Entries on where items appear

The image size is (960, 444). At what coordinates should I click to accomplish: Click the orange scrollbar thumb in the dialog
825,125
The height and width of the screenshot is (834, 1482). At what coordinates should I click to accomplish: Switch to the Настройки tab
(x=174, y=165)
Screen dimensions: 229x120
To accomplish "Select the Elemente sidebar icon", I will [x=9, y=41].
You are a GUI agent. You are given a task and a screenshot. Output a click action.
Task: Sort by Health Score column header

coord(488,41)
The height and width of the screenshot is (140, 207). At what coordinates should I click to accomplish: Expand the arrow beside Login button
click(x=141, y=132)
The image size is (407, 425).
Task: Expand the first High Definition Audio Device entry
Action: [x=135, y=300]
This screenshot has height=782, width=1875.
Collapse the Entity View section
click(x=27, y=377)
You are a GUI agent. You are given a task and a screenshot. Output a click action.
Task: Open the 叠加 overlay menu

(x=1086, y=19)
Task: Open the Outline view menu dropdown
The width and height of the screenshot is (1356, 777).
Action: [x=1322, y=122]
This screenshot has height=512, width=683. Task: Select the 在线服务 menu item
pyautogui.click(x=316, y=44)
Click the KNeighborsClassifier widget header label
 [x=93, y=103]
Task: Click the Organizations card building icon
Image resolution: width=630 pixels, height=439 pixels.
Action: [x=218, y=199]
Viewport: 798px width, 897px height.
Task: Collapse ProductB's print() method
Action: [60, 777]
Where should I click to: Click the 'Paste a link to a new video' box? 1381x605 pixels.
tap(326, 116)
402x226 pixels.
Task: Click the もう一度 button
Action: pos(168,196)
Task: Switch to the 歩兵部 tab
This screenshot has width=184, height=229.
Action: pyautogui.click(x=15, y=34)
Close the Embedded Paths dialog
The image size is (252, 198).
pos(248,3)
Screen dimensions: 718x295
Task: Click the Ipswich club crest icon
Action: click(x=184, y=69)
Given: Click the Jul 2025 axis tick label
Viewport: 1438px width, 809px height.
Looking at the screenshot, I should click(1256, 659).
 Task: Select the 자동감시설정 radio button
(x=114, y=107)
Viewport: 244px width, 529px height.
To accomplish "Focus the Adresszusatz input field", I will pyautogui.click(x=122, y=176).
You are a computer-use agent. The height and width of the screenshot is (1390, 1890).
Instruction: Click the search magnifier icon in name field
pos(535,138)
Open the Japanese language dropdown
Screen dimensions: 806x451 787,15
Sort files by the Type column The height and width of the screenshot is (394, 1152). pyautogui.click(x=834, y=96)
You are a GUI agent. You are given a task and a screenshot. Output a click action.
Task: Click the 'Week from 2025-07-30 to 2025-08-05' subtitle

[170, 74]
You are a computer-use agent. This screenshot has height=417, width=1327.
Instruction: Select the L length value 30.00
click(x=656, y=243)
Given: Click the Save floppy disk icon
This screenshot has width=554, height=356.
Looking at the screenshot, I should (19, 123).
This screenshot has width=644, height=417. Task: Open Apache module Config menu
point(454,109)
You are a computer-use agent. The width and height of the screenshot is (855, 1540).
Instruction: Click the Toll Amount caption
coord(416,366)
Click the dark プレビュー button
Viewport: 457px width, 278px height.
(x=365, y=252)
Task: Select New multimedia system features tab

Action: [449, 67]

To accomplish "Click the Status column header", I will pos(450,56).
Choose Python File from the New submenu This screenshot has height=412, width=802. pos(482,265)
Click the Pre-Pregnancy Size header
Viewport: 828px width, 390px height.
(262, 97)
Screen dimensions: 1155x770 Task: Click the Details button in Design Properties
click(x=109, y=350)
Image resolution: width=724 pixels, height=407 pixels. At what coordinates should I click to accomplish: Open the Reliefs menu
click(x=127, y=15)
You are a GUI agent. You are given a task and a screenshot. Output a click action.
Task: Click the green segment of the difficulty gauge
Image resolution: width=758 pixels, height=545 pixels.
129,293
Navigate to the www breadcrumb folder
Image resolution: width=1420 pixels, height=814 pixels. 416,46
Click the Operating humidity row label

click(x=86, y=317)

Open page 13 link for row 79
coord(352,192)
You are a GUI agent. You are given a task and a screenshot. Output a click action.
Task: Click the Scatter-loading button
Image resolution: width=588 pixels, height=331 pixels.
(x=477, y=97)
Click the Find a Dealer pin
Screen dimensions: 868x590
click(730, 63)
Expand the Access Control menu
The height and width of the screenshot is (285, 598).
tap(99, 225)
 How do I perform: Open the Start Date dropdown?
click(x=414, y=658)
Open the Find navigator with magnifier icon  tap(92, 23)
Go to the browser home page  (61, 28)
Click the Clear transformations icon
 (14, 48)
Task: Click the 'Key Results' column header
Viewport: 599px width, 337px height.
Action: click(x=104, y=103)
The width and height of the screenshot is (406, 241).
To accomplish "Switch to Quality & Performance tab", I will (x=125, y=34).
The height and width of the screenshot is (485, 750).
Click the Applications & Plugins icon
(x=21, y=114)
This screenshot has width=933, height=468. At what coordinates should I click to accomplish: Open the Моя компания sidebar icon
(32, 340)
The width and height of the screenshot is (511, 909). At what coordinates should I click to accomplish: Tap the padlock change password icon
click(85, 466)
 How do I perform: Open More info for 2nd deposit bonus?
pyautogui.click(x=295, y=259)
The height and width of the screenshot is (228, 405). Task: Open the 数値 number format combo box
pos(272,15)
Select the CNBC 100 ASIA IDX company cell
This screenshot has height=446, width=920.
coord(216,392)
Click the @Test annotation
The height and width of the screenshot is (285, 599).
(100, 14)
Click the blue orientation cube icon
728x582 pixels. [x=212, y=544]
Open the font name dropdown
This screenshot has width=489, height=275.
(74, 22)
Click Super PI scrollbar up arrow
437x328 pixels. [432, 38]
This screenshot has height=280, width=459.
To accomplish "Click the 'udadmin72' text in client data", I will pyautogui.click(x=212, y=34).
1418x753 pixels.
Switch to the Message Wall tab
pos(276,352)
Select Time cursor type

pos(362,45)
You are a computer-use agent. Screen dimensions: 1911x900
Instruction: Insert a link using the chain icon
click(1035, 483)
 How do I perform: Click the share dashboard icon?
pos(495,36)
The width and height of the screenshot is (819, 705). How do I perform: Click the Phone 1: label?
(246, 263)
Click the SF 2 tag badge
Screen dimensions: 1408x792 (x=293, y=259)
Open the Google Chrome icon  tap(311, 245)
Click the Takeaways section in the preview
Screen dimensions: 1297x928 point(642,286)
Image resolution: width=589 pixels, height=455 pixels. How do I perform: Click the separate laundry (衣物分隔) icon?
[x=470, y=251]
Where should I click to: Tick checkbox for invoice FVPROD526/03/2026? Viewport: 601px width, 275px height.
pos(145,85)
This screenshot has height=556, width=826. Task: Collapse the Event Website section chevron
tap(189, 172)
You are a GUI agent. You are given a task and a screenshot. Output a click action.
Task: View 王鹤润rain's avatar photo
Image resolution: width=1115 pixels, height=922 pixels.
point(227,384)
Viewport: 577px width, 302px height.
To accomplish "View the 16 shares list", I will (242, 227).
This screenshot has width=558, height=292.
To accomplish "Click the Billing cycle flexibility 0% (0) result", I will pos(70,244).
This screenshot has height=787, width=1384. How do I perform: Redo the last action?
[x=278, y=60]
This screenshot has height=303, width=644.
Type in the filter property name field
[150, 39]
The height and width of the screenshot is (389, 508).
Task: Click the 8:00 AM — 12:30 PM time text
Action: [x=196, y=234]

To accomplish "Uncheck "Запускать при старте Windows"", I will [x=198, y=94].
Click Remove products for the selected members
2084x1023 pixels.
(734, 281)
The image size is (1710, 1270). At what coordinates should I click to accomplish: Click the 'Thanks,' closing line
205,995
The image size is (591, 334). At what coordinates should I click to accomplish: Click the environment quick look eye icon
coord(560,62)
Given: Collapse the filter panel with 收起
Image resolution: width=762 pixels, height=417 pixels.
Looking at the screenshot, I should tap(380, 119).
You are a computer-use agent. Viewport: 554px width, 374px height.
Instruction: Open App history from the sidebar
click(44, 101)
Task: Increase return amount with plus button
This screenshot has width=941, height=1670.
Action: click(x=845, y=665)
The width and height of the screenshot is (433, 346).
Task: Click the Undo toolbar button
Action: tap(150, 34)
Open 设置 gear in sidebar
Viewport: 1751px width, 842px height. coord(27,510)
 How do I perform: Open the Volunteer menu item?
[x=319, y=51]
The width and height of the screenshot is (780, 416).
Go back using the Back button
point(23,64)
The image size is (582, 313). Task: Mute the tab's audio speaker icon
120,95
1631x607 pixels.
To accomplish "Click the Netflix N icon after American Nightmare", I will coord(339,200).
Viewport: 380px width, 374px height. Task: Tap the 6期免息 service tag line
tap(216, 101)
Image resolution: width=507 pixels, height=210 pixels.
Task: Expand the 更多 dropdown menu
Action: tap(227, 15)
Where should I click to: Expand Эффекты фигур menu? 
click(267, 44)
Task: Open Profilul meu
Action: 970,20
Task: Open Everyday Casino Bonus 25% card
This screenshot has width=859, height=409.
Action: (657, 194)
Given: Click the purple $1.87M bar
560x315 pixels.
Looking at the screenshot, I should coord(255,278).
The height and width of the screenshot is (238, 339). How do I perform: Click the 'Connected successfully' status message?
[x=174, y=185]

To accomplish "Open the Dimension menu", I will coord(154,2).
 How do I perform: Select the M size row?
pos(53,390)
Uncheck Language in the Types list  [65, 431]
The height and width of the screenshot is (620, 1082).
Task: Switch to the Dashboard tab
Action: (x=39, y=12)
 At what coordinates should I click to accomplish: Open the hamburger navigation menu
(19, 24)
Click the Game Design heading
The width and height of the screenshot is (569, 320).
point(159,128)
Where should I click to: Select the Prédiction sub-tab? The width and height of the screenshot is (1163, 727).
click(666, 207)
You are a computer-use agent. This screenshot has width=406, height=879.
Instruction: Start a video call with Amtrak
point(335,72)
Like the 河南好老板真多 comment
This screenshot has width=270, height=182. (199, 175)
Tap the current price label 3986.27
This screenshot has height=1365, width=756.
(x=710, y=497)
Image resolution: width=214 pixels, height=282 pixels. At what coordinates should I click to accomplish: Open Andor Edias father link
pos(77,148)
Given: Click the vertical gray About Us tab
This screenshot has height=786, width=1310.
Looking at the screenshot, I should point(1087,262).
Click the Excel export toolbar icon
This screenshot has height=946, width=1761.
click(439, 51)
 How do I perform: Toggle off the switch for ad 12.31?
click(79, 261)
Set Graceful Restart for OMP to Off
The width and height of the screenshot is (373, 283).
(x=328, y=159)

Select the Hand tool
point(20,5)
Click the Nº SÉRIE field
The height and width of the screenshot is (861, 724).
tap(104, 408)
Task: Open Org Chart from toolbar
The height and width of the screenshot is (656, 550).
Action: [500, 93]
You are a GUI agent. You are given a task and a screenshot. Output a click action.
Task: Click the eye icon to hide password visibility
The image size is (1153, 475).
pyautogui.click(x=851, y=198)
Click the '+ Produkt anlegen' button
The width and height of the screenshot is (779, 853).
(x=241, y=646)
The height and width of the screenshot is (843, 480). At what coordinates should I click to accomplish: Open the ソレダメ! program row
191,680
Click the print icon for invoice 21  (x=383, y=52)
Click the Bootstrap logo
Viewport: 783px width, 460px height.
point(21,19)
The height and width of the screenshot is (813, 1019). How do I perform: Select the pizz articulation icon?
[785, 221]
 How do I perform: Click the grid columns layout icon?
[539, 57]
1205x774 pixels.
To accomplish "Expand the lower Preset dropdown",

• _Exercise aim_: Copy out the records exactly, starting with the line containing "Where should I click to: Select" and continuing through the line containing "(x=710, y=497)".

• _Written solution_:
Where should I click to: Select the Prédiction sub-tab? The width and height of the screenshot is (1163, 727).
click(666, 207)
You are a computer-use agent. This screenshot has width=406, height=879.
Instruction: Start a video call with Amtrak
point(335,72)
Like the 河南好老板真多 comment
This screenshot has width=270, height=182. (199, 175)
Tap the current price label 3986.27
This screenshot has height=1365, width=756.
(x=710, y=497)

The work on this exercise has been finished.